→ ENTRIES SUPPLIED
-- Opening Marker --

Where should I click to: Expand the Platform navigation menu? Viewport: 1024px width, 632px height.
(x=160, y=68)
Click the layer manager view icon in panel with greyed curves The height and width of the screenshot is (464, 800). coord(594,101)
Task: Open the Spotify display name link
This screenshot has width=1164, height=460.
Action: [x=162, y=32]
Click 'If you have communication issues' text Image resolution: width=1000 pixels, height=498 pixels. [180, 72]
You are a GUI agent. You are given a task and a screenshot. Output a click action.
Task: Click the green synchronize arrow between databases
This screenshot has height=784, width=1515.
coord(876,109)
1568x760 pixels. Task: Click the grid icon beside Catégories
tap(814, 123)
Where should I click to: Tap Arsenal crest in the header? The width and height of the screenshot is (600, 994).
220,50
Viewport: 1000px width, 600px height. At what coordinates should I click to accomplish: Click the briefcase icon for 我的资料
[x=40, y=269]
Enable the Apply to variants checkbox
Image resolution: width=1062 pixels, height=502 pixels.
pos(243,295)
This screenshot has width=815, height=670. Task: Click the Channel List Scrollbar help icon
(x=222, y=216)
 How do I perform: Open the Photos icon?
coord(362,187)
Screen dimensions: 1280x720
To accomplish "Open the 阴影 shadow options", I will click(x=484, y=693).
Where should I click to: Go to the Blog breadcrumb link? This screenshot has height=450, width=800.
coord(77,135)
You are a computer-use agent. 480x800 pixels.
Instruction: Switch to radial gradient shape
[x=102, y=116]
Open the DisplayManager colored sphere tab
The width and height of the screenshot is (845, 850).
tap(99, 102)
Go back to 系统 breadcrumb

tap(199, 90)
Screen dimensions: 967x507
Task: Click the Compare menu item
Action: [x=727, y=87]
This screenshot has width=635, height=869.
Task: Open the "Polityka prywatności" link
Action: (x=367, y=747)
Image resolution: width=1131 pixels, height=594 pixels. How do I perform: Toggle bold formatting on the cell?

-- Closing Marker --

→ EXERCISE
Every entry that appears above should be duplicated exactly.

→ EXERCISE RESULT
Where should I click to: Expand the Platform navigation menu? Viewport: 1024px width, 632px height.
(x=160, y=68)
Click the layer manager view icon in panel with greyed curves The height and width of the screenshot is (464, 800). coord(594,101)
Task: Open the Spotify display name link
This screenshot has width=1164, height=460.
Action: [x=162, y=32]
Click 'If you have communication issues' text Image resolution: width=1000 pixels, height=498 pixels. [180, 72]
You are a GUI agent. You are given a task and a screenshot. Output a click action.
Task: Click the green synchronize arrow between databases
This screenshot has height=784, width=1515.
coord(876,109)
1568x760 pixels. Task: Click the grid icon beside Catégories
tap(814, 123)
Where should I click to: Tap Arsenal crest in the header? The width and height of the screenshot is (600, 994).
220,50
Viewport: 1000px width, 600px height. At what coordinates should I click to accomplish: Click the briefcase icon for 我的资料
[x=40, y=269]
Enable the Apply to variants checkbox
Image resolution: width=1062 pixels, height=502 pixels.
pos(243,295)
This screenshot has width=815, height=670. Task: Click the Channel List Scrollbar help icon
(x=222, y=216)
 How do I perform: Open the Photos icon?
coord(362,187)
Screen dimensions: 1280x720
To accomplish "Open the 阴影 shadow options", I will click(x=484, y=693).
Where should I click to: Go to the Blog breadcrumb link? This screenshot has height=450, width=800.
coord(77,135)
You are a computer-use agent. 480x800 pixels.
Instruction: Switch to radial gradient shape
[x=102, y=116]
Open the DisplayManager colored sphere tab
The width and height of the screenshot is (845, 850).
tap(99, 102)
Go back to 系统 breadcrumb

tap(199, 90)
Screen dimensions: 967x507
Task: Click the Compare menu item
Action: [x=727, y=87]
This screenshot has width=635, height=869.
Task: Open the "Polityka prywatności" link
Action: (x=367, y=747)
Image resolution: width=1131 pixels, height=594 pixels. How do I perform: Toggle bold formatting on the cell?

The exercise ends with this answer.